Comment by zackmorris

4 days ago

It only took a quarter century, but I'm glad that somebody is finally adding a little multicore competition since Moore's law began failing in the mid-2000s.

I looked around a bit, and the going rate appears to be about $10,000 per 64 cores, or around $150 per core. Here is an Intel Xeon Platinum 8592+ 64 Core Processor with 61 billion transistors:

https://www.itcreations.com/product/144410

So that's about 500 million transistors per dollar, or 1 billion transistors for $2.

It looks like Arm's 136 core Neoverse V3 has between 150 and 200 billion transistors, so it should cost around $400. Each blade has 2 of those chips, so should be around $800-1000 for compute. It doesn't say how much memory the blades come with, but that's a secondary concern.

Note that this is way too many cores for 1 bus, since by Amdahl's law, more than about 4-8 cores per bus typically results in the remaining cores getting wasted. Real-world performance will be bandwidth-limited, so I would expect a blade to perform about the same as a 16-64 core computer. But that depends on mesh topology, so maybe I'm wrong (AI thinks I might be):

  Intel Xeon Scalable: Switched from a Ring to a Mesh Architecture starting with Skylake-SP to handle higher core counts.
  
  Arm Neoverse V3 / AGI: Uses the Arm CMN-700 (Coherent Mesh Network), which is a high-bandwidth 2D mesh designed specifically to link over 100 cores and multiple memory controllers.

I find all of this to be somewhat exhausting. We're long overdue for modular transputers. I'm envisioning small boards with 4-16 cores between 1-4 GHz and 1-16 GB of memory approaching $100 or less with economies of scale. They would be stackable horizontally and vertically, to easily create clusters with as many cores as one desires. The cluster could appear to the user as an array of separate computers, a single multicore computer running in a unified address space, or various custom configurations.
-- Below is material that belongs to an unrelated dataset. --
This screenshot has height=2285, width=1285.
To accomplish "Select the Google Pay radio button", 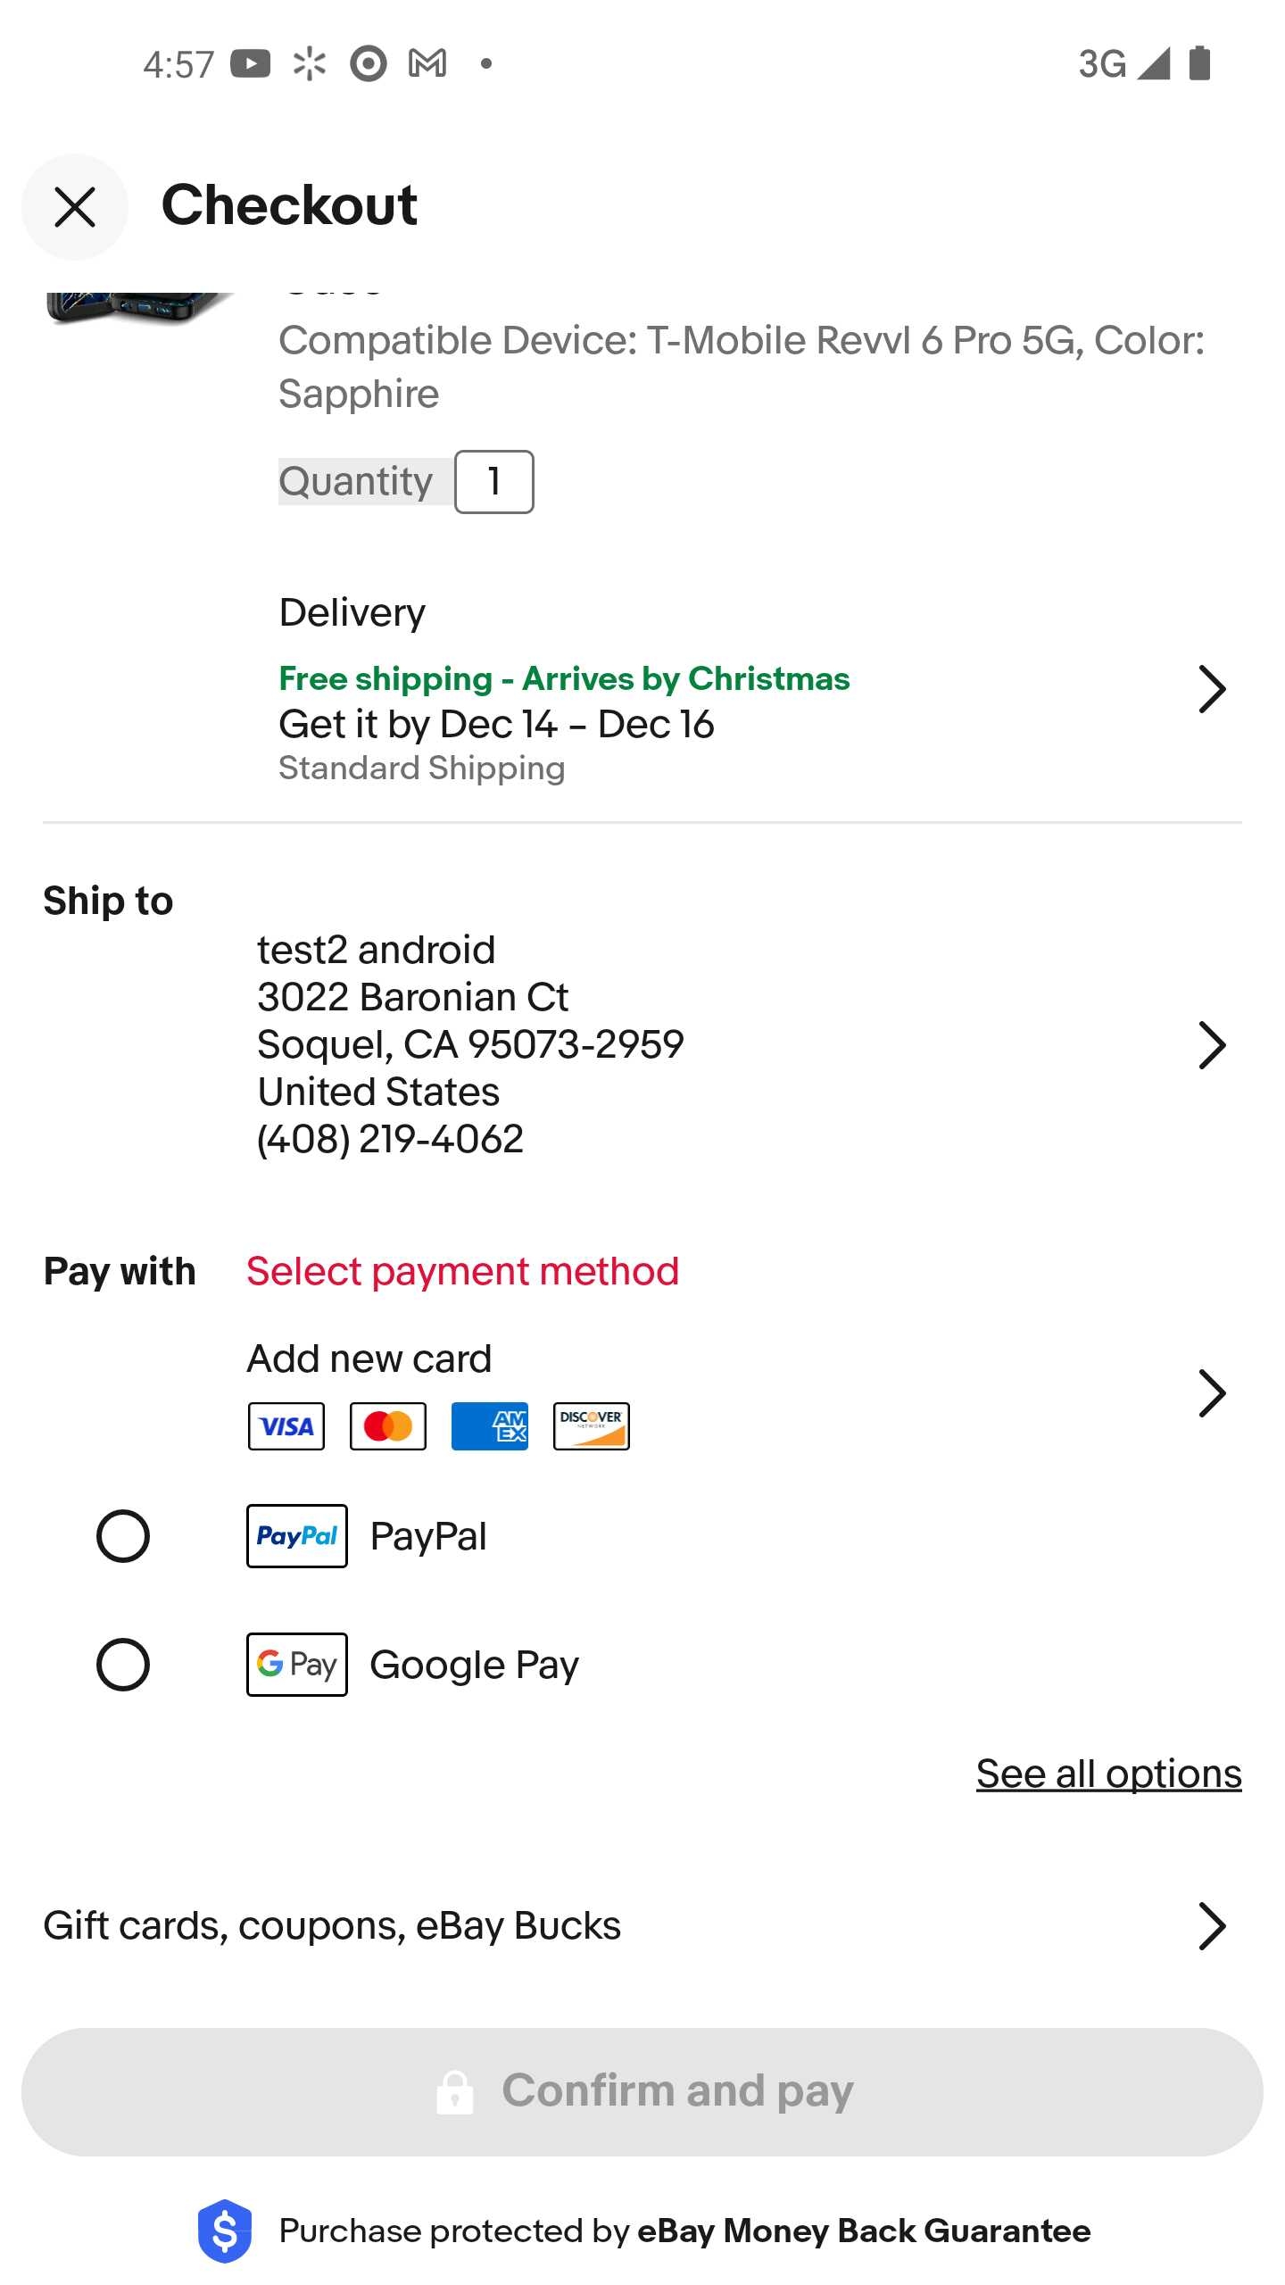I will click(123, 1665).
Then libraries could provide APIs to run existing 3D, AI, tensor and similar SIMD code, since it's trivial to run SIMD on MIMD but very challenging to run MIMD on SIMD. This is similar to how we often see Lisp runtimes written in C/C++, but never C/C++ runtimes written in Lisp.

It would have been unthinkable to design such a thing even a year ago, but with the arrival of AI, that seems straightforward, even pedestrian. If this design ever manifests, I do wonder how hard it would be to get into a fab. It's a chicken and egg problem, because people can't imagine a world that isn't compute-bound, just like they couldn't imagine a world after the arrival of AI.

Edit: https://news.ycombinator.com/item?id=47506641 has Arm AGI specs. Looks like it has DDR5-8800 (12x DDR5 channels) so that's just under 12 cores per bus, which actually aligns well with Amdahl's law. Maybe Arm is building the transputer I always wanted. I just wish prices were an order of magnitude lower so that we could actually play around with this stuff.

1 comment

zackmorris

pixelpoet 4 days ago

Amdahl's law is about the maximum speedup obtainable from parallelism, not balancing memory bandwidth with compute.